Put this sentence from the parser discussion below into Spanish: "As for the CASE, I don’t think there is much problem with it, since it’s not occurring at a choice point."

● **PASSAGE GIVEN**
· · ·

The reason that would work is that, since we put in an up-to-here marker in the MatchStatement, it generates a lookahead routine and so we’re not doing the simple one-token-lookahead default, so we get around the catch-22 problem I describe initially. But that still requires people to be clever…

As for the CASE, I don’t think there is much problem with it, since it’s not occurring at a choice point. Except, I think it would be better to put the activate/deactivate in the CaseBlock production.

   CaseBlock :
       ACTIVATE_TOKENS(CASE) <CASE> DEACTIVATE_TOKENS(CASE)

which is a bit verbose, but should work. But it works because the CaseBlock is not at a choice point, so we’re not hitting this catch-22 problem.

I’ll close this note here, but it’s not a full answer, because, while writing this, I realized that there are some rather screwy aspects to all this that probably need to be revisited, so stay tuned…

D’oh! Of course, should’ve seen that :blush:

On what basis would the MatchStatement production be entered in this case from CompoundStatement?

Well, it’s not exactly that the MatchStatement is entered on that basis. What happens is that, since MatchStatement contains an up-to-here marker, it is not taken to be a simple LL(1) case, the code generated is something more like:

   if (nextTokenType == IF) {....}
   else if (nextTokenType == TRY) {....}
   ...etc...
   else if (generatedLookaheadRoutineForMatchStatement()) {
                enter Match statement
    }

So that generated lookahed routine activates the token MATCH and then scans the “match” as a MATCH token. And then returns a success and we enter the MatchStatement production on that basis.

· · ·

● **INFORMATION SUPPLIED**
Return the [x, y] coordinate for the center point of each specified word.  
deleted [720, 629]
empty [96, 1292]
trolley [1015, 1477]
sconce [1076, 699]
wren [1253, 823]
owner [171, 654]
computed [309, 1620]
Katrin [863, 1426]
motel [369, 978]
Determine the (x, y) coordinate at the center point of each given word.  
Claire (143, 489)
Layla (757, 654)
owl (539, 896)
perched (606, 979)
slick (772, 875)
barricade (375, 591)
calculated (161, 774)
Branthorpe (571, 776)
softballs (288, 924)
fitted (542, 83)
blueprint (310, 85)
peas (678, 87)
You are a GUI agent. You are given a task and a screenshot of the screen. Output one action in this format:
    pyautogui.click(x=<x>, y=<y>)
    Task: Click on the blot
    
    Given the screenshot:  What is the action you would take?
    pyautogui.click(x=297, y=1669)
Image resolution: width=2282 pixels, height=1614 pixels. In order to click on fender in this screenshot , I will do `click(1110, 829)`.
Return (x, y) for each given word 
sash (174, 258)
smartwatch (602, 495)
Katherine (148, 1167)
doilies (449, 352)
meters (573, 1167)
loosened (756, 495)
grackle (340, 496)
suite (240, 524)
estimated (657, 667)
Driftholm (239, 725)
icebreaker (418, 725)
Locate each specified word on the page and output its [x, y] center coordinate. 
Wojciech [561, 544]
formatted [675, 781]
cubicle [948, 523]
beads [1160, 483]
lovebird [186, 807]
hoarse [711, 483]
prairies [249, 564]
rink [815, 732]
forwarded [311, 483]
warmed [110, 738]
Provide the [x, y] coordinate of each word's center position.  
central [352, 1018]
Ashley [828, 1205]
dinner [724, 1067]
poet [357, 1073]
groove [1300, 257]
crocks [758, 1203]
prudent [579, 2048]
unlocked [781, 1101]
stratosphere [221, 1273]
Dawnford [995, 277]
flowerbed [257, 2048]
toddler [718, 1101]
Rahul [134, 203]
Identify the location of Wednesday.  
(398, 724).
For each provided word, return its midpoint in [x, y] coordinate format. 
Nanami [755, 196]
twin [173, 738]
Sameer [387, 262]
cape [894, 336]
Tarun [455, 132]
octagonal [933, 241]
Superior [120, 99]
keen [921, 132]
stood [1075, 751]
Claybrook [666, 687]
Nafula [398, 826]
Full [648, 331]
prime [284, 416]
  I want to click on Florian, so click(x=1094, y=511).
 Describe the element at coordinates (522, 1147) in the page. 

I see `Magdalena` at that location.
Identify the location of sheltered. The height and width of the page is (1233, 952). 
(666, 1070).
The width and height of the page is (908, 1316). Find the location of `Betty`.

· · ·

● **SOLUTION TO THE EXERCISE**
En cuanto al CASE, no creo que haya mucho problema con él, ya que no aparece en un punto de elección.